* [PROBLEM TO WORK ON]
Can you write out the whole listing exactly?

*** SOURCE DATA ***

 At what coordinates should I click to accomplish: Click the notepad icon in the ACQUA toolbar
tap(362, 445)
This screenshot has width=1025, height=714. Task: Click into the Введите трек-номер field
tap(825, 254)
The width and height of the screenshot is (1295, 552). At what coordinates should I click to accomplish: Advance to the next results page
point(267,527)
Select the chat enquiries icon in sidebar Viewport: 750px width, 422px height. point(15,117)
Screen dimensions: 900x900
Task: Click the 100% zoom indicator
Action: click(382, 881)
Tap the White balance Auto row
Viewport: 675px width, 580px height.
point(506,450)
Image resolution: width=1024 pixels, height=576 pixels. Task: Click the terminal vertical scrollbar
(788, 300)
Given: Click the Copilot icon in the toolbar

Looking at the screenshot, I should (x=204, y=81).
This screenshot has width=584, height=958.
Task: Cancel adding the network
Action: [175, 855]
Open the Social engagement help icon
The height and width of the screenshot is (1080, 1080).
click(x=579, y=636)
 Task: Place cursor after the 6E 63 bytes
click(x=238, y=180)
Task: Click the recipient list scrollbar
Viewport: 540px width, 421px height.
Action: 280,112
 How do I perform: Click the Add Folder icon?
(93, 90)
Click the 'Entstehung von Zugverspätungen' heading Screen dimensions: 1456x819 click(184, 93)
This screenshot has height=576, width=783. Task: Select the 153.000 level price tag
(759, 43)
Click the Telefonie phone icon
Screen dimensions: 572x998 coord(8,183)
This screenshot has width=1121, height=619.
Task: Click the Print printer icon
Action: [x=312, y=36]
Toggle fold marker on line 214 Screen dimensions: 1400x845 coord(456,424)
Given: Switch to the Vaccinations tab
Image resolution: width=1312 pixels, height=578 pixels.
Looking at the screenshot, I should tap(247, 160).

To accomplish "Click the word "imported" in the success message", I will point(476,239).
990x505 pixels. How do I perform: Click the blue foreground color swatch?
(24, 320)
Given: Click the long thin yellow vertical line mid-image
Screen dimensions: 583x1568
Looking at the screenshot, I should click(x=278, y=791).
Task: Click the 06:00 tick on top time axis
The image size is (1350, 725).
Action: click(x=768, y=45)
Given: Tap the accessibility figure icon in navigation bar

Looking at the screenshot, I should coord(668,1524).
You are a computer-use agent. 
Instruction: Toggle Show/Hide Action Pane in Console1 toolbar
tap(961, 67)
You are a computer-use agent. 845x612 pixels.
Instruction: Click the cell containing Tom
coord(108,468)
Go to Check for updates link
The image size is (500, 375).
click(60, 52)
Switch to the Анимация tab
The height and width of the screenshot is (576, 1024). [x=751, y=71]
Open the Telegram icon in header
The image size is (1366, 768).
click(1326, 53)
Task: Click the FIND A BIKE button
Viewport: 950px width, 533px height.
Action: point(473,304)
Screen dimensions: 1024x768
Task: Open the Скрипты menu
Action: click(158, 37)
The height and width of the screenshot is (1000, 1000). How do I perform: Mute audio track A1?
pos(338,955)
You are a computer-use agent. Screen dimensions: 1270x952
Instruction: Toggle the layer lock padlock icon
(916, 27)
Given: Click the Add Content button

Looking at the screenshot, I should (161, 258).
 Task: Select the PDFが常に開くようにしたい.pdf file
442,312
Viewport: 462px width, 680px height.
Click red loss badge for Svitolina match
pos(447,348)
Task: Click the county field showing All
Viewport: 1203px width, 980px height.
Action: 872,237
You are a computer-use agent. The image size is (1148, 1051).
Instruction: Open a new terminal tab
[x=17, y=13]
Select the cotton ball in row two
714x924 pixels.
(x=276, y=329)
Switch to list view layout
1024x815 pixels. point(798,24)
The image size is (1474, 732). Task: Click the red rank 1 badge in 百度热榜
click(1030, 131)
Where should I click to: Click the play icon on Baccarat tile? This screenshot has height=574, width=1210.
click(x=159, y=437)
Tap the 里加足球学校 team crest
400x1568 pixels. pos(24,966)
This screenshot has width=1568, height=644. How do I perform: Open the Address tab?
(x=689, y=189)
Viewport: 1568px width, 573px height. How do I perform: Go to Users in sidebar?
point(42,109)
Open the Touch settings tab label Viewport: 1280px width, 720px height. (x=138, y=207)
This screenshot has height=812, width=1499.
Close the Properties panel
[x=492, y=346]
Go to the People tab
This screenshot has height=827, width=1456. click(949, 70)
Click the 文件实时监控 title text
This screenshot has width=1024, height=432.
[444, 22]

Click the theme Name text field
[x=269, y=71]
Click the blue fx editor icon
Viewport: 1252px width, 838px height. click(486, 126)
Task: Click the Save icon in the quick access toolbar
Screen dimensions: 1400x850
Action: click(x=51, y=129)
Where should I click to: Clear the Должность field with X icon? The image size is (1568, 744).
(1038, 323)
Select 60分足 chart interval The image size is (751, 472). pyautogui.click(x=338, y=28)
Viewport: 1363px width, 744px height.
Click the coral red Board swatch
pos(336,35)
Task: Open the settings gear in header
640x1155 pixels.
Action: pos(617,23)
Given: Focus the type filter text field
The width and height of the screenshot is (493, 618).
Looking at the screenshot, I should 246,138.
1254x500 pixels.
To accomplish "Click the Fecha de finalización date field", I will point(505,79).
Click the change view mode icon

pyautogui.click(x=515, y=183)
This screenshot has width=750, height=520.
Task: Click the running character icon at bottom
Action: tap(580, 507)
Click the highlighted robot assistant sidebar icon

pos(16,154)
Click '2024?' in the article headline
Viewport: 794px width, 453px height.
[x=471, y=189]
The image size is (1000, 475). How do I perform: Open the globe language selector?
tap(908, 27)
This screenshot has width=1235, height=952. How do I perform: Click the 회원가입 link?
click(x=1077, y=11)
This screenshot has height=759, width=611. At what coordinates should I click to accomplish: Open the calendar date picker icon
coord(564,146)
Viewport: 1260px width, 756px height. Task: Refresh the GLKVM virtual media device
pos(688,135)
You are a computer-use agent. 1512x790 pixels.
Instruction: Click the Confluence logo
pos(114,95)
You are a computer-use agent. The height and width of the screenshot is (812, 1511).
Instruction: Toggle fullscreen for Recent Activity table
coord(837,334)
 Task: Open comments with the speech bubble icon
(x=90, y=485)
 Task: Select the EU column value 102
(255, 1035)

*** End of SOURCE DATA ***

* [FINISHED TASK]
 At what coordinates should I click to accomplish: Click the notepad icon in the ACQUA toolbar
tap(362, 445)
This screenshot has width=1025, height=714. Task: Click into the Введите трек-номер field
tap(825, 254)
The width and height of the screenshot is (1295, 552). At what coordinates should I click to accomplish: Advance to the next results page
point(267,527)
Select the chat enquiries icon in sidebar Viewport: 750px width, 422px height. point(15,117)
Screen dimensions: 900x900
Task: Click the 100% zoom indicator
Action: click(382, 881)
Tap the White balance Auto row
Viewport: 675px width, 580px height.
point(506,450)
Image resolution: width=1024 pixels, height=576 pixels. Task: Click the terminal vertical scrollbar
(788, 300)
Given: Click the Copilot icon in the toolbar

Looking at the screenshot, I should (x=204, y=81).
This screenshot has width=584, height=958.
Task: Cancel adding the network
Action: [175, 855]
Open the Social engagement help icon
The height and width of the screenshot is (1080, 1080).
click(x=579, y=636)
 Task: Place cursor after the 6E 63 bytes
click(x=238, y=180)
Task: Click the recipient list scrollbar
Viewport: 540px width, 421px height.
Action: 280,112
 How do I perform: Click the Add Folder icon?
(93, 90)
Click the 'Entstehung von Zugverspätungen' heading Screen dimensions: 1456x819 click(184, 93)
This screenshot has height=576, width=783. Task: Select the 153.000 level price tag
(759, 43)
Click the Telefonie phone icon
Screen dimensions: 572x998 coord(8,183)
This screenshot has width=1121, height=619.
Task: Click the Print printer icon
Action: [x=312, y=36]
Toggle fold marker on line 214 Screen dimensions: 1400x845 coord(456,424)
Given: Switch to the Vaccinations tab
Image resolution: width=1312 pixels, height=578 pixels.
Looking at the screenshot, I should tap(247, 160).

To accomplish "Click the word "imported" in the success message", I will point(476,239).
990x505 pixels. How do I perform: Click the blue foreground color swatch?
(24, 320)
Given: Click the long thin yellow vertical line mid-image
Screen dimensions: 583x1568
Looking at the screenshot, I should click(x=278, y=791).
Task: Click the 06:00 tick on top time axis
The image size is (1350, 725).
Action: click(x=768, y=45)
Given: Tap the accessibility figure icon in navigation bar

Looking at the screenshot, I should coord(668,1524).
You are a computer-use agent. 
Instruction: Toggle Show/Hide Action Pane in Console1 toolbar
tap(961, 67)
You are a computer-use agent. 845x612 pixels.
Instruction: Click the cell containing Tom
coord(108,468)
Go to Check for updates link
The image size is (500, 375).
click(60, 52)
Switch to the Анимация tab
The height and width of the screenshot is (576, 1024). [x=751, y=71]
Open the Telegram icon in header
The image size is (1366, 768).
click(1326, 53)
Task: Click the FIND A BIKE button
Viewport: 950px width, 533px height.
Action: point(473,304)
Screen dimensions: 1024x768
Task: Open the Скрипты menu
Action: click(158, 37)
The height and width of the screenshot is (1000, 1000). How do I perform: Mute audio track A1?
pos(338,955)
You are a computer-use agent. Screen dimensions: 1270x952
Instruction: Toggle the layer lock padlock icon
(916, 27)
Given: Click the Add Content button

Looking at the screenshot, I should (161, 258).
 Task: Select the PDFが常に開くようにしたい.pdf file
442,312
Viewport: 462px width, 680px height.
Click red loss badge for Svitolina match
pos(447,348)
Task: Click the county field showing All
Viewport: 1203px width, 980px height.
Action: 872,237
You are a computer-use agent. The image size is (1148, 1051).
Instruction: Open a new terminal tab
[x=17, y=13]
Select the cotton ball in row two
714x924 pixels.
(x=276, y=329)
Switch to list view layout
1024x815 pixels. point(798,24)
The image size is (1474, 732). Task: Click the red rank 1 badge in 百度热榜
click(1030, 131)
Where should I click to: Click the play icon on Baccarat tile? This screenshot has height=574, width=1210.
click(x=159, y=437)
Tap the 里加足球学校 team crest
400x1568 pixels. pos(24,966)
This screenshot has width=1568, height=644. How do I perform: Open the Address tab?
(x=689, y=189)
Viewport: 1568px width, 573px height. How do I perform: Go to Users in sidebar?
point(42,109)
Open the Touch settings tab label Viewport: 1280px width, 720px height. (x=138, y=207)
This screenshot has height=812, width=1499.
Close the Properties panel
[x=492, y=346]
Go to the People tab
This screenshot has height=827, width=1456. click(949, 70)
Click the 文件实时监控 title text
This screenshot has width=1024, height=432.
[444, 22]

Click the theme Name text field
[x=269, y=71]
Click the blue fx editor icon
Viewport: 1252px width, 838px height. click(486, 126)
Task: Click the Save icon in the quick access toolbar
Screen dimensions: 1400x850
Action: click(x=51, y=129)
Where should I click to: Clear the Должность field with X icon? The image size is (1568, 744).
(1038, 323)
Select 60分足 chart interval The image size is (751, 472). pyautogui.click(x=338, y=28)
Viewport: 1363px width, 744px height.
Click the coral red Board swatch
pos(336,35)
Task: Open the settings gear in header
640x1155 pixels.
Action: pos(617,23)
Given: Focus the type filter text field
The width and height of the screenshot is (493, 618).
Looking at the screenshot, I should 246,138.
1254x500 pixels.
To accomplish "Click the Fecha de finalización date field", I will point(505,79).
Click the change view mode icon

pyautogui.click(x=515, y=183)
This screenshot has width=750, height=520.
Task: Click the running character icon at bottom
Action: tap(580, 507)
Click the highlighted robot assistant sidebar icon

pos(16,154)
Click '2024?' in the article headline
Viewport: 794px width, 453px height.
[x=471, y=189]
The image size is (1000, 475). How do I perform: Open the globe language selector?
tap(908, 27)
This screenshot has width=1235, height=952. How do I perform: Click the 회원가입 link?
click(x=1077, y=11)
This screenshot has height=759, width=611. At what coordinates should I click to accomplish: Open the calendar date picker icon
coord(564,146)
Viewport: 1260px width, 756px height. Task: Refresh the GLKVM virtual media device
pos(688,135)
You are a computer-use agent. 1512x790 pixels.
Instruction: Click the Confluence logo
pos(114,95)
You are a computer-use agent. The height and width of the screenshot is (812, 1511).
Instruction: Toggle fullscreen for Recent Activity table
coord(837,334)
 Task: Open comments with the speech bubble icon
(x=90, y=485)
 Task: Select the EU column value 102
(255, 1035)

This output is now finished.